정규성 검정은 통계학에서 중요한 개념 중 하나입니다. 학생분들이 정규성 검정에 대하여 자주 묻는 질문 중 하나가 “정규성 검정을 왜 하는가?“인 것 같아요. 오늘은 정규성 검정은 무엇이고, 왜 하는지, R과 Python에서는 어떻게 수행할 수 있는지 알아보겠습니다.

정규성 검정이란?

정규성 검정은 주어진 표본이 정규 분포를 따르는지를 검정하는 통계적 방법입니다.

정규성 검정을 하는 이유

많은 통계적 기법들은 데이터가 정규 분포를 따른다는 가정 하에 개발되었습니다. 정규성 검정을 하는 이유는 데이터 정규성을 가정한 통계 검정들의 결과가 믿을 수 있는지 없는지를 체크하는 가장 기본적인 체크방법이기 때문입니다.

데이터의 정규성을 가정한 검정 중 가장 대표적인 검정은 t 검정이 있죠. t 검정은 다음의 가정을 만족한다는 전제 하에 고안된 통계 검정 검정 방법입니다.

  • 각 표본은 독립이며, 모평균이 \mu이고, 모분산이 \sigma^2인 정규분포를 따른다.

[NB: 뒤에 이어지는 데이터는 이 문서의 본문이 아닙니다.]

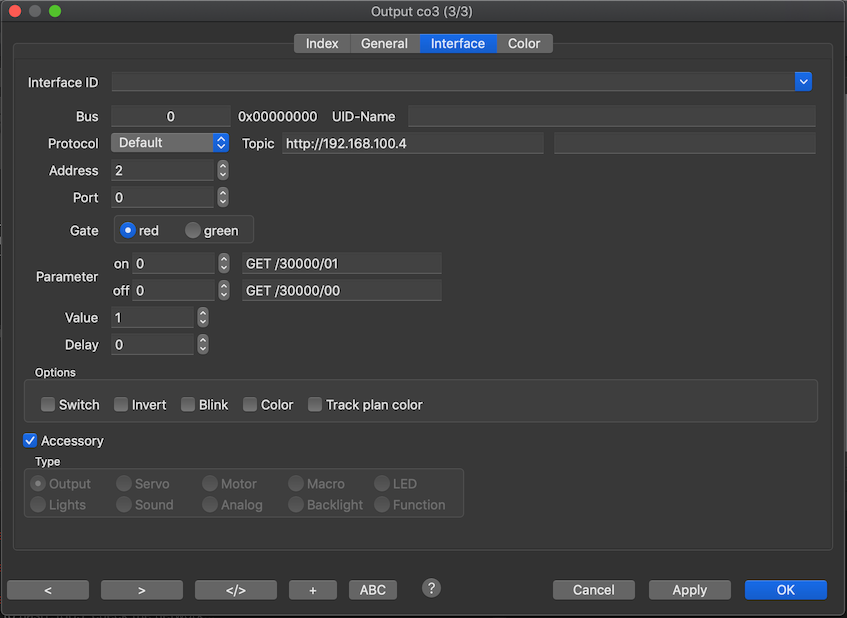The height and width of the screenshot is (618, 847).
Task: Select the green Gate radio button
Action: [x=193, y=231]
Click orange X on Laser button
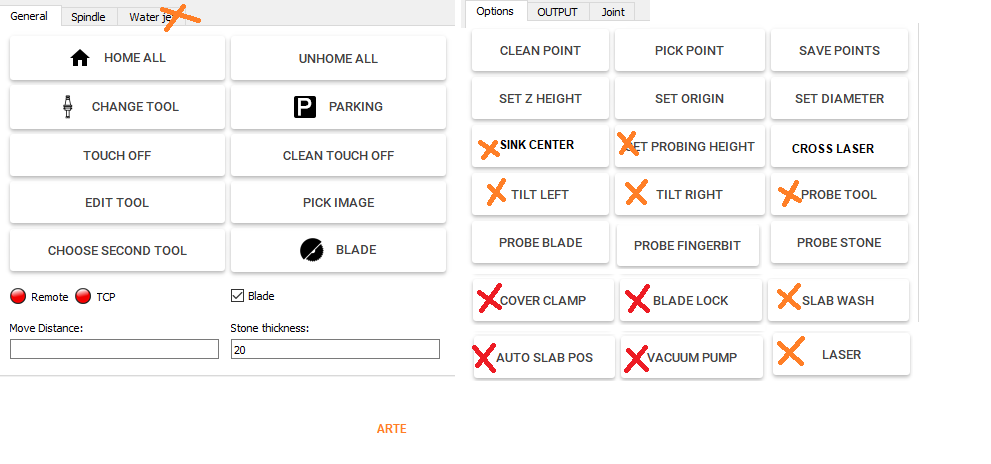The height and width of the screenshot is (464, 991). 790,352
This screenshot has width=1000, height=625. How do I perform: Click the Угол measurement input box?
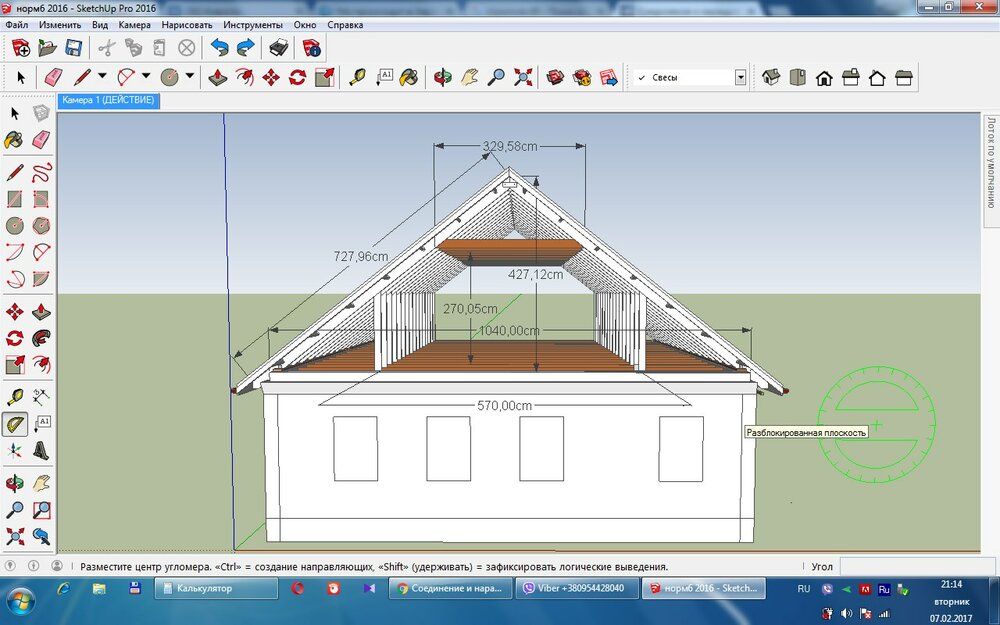click(908, 566)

즉, 위의 가정을 만족한다면, t 검정통계량을 계산한 후에 통계량 값이 자유도가 n-1인 t 분포에서 얼마나 관찰하기 힘든 표본인지를 판단한 다음, 너무 보기 힘든 표본이라면 귀무가설을 기각 할 수 있다는 것이죠.

예를들어, t 검정 수행 후, 모평균이 3과 같다는 귀무가설을 기각한다는 통계적 의사결정을 내렸다고 합시다. 위와 같은 t 검정 방법이 잘 작동하기 위해서는 먼저 t 검정에서 가정하고 있는 조건 중 적어도 데이터가 정규분포를 따른다는 가정이 충족이 되었다는 것을 확인해야겠죠? 이 가정을 충족했는지를 검정하기 위해서 다시 새로운 통계적 검정을 수행하게 되는데, 이를 통칭해서 정규성 검정이라고 부릅니다.

정규성 검정의 종류

1 변수 데이터에 대한 정규성 검정으로 사용 가능한 검정들은 종류가 많습니다. 다만, 그 중 가장 대표적인 검정은 다음의 두 검정들입니다.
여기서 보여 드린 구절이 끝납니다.